* THE TASK
Filter the listing so that only lines with the word "Manga" remain.

....

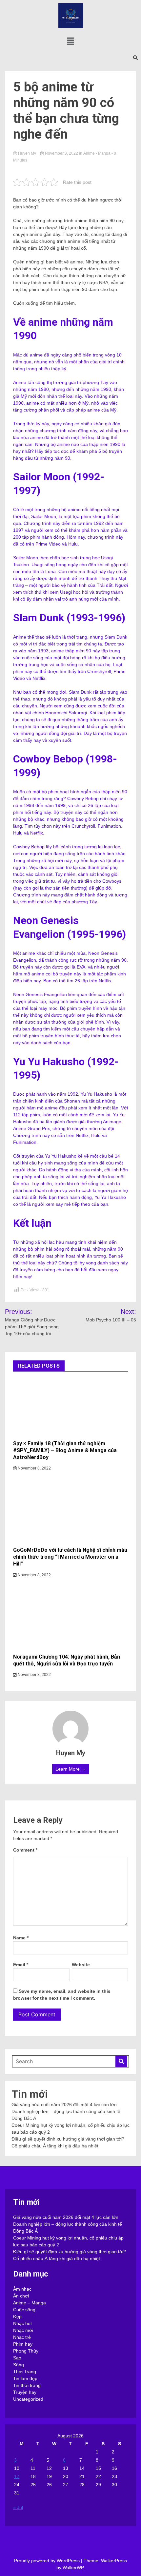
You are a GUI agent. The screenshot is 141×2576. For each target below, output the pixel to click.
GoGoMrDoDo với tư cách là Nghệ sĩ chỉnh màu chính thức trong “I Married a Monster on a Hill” (70, 1557)
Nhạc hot (22, 2323)
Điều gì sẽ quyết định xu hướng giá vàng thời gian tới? (67, 2139)
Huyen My (27, 153)
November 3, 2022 (61, 153)
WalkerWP (73, 2567)
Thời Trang (24, 2371)
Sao (17, 2357)
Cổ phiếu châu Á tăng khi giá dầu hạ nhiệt (54, 2145)
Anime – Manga (29, 2302)
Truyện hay (24, 2392)
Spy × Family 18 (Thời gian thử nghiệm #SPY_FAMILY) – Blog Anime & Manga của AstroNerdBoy (65, 1450)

....

* SOLUTION
Anime – Manga (29, 2302)
Spy × Family 18 (Thời gian thử nghiệm #SPY_FAMILY) – Blog Anime & Manga của AstroNerdBoy (65, 1450)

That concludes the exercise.